What a waste of time.  I have to remind myself to do more instead of worry more.  Then, I will have less to worry about.  

Sunday, July 3, 2011

No one is Perfect

"Every saint has a past, every sinner has a future" - Oscar Wilde

It's unfair to assume that your life is all that different than anyone else.  Or, that your problems are more challenging than anyone else's.  Everyone has problems.  No one is perfect.  Period.

Cut yourself some slack the next time you are mad at yourself for a mistake you made.

Good Deeds

"As our self-interest diminishes, our anxieties disappear, and then comes quiet and firm joy, which always diffuses us with a good spiritual disposition and a clear conscience. Every good deed helps to kindle this feeling of joy within us." — Tolstoy

Saturday, July 2, 2011

The spread of happiness to China

One day I'll get to China.  Until then I'll learn about the foreign land that I've thought about since I was a kid.  The furniture I had as a child was from China.  The oriental hand painted art raised curiosity in my mind.  Who painted the furniture, who crafted it, how did it get here?

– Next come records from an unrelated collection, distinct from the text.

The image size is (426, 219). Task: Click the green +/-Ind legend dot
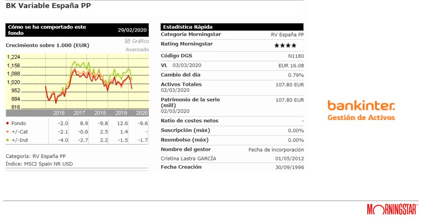tap(7, 140)
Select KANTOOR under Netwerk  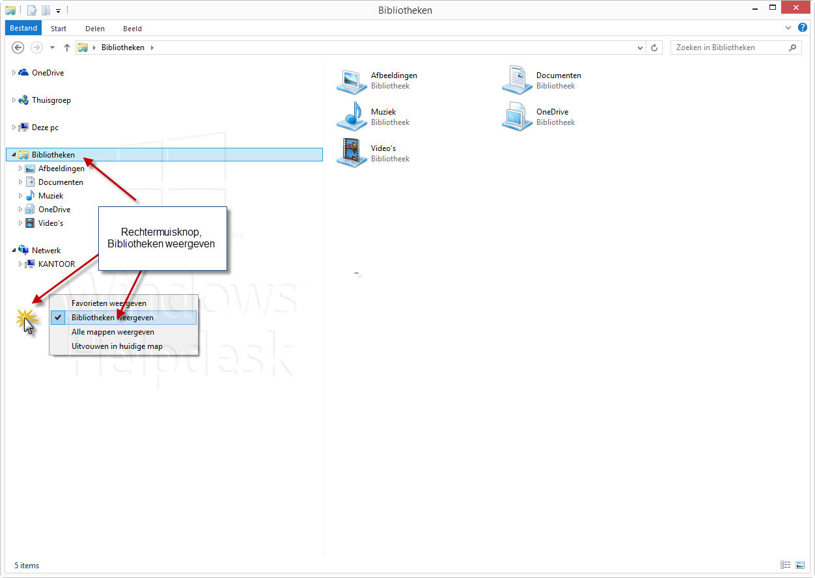[x=56, y=264]
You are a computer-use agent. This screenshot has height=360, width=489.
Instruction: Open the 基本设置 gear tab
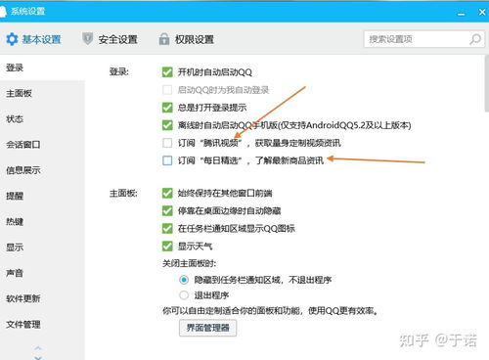tap(33, 39)
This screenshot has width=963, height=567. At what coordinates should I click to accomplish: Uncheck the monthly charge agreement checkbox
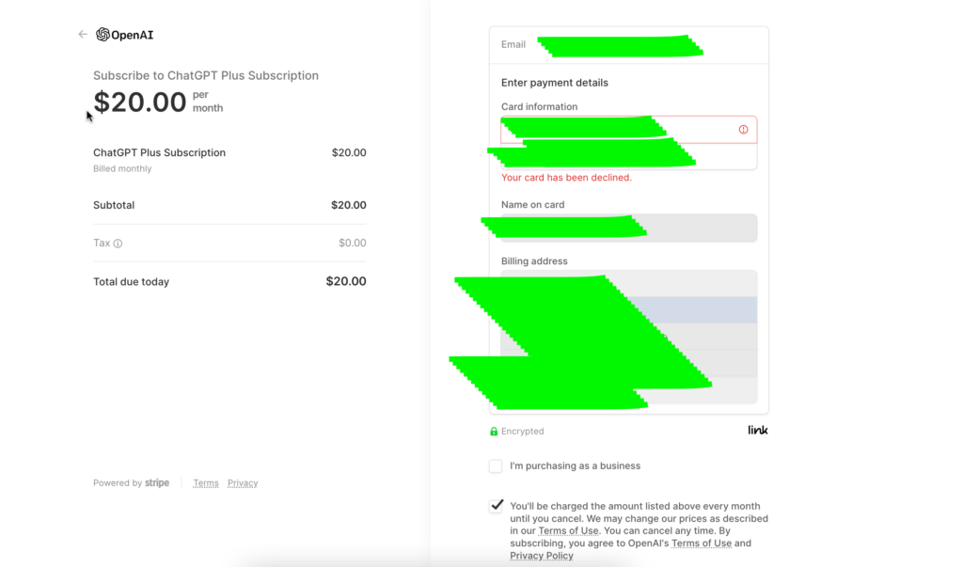click(x=497, y=506)
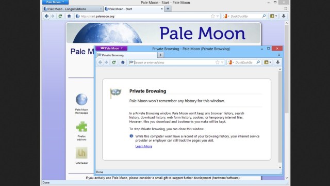Expand blue Pale Moon application menu
Screen dimensions: 330x186
point(55,2)
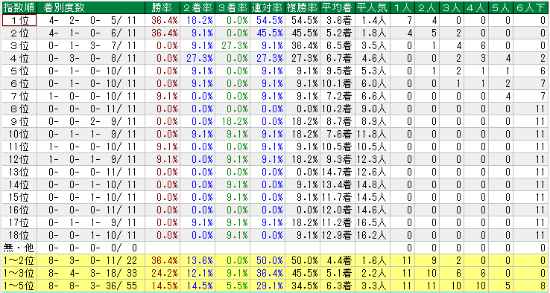Click the 勝率 column header
The width and height of the screenshot is (550, 293).
pyautogui.click(x=162, y=7)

As other countries are measuring the Gross Domestic Happiness index within their borders, China has begun to take notice.  The goal according to the Premier is to bring people more happiness and dignity.  The new greeting of choice amongst Chinese is now, "Are you happy?" instead of "Did you eat today?"  Quite a shift in priorities.

In Communist China, authorities are concerned that the shift in the economy will affect the stability of the people. For instance, additional in balance of wealth is a threat to the masses.  Given the lack of choice in China, I'm curious how the imposed authority affects wellness.  Further, after watching a documentary about democracy in China, I wonder how the constraint affects people.  The documentary  called, "Please vote for me"  examines this concept of democracy (choice) for a class monitor position in a 3rd grade class.  Instead of the child being chosen by the teacher the movie shoes each of the three candidates campaigning for the win.
It appears that despite how hard politics may steer people away from achieving their happiness, it is always a concept people will strive for.  Not even a Communist government can stop it.

Friday, July 1, 2011

The future is coming...

Future!
You can't stop progress- it comes whether we want it to or not.  While watching an interesting video by Bill Ford, great grand son of Henry Ford, I was impressed by the concept of how much innovation has affected society.

Smart public transportation is coming- it's the wave of the future.  Be prepared to get on board with change.  It's coming and your support is imperative!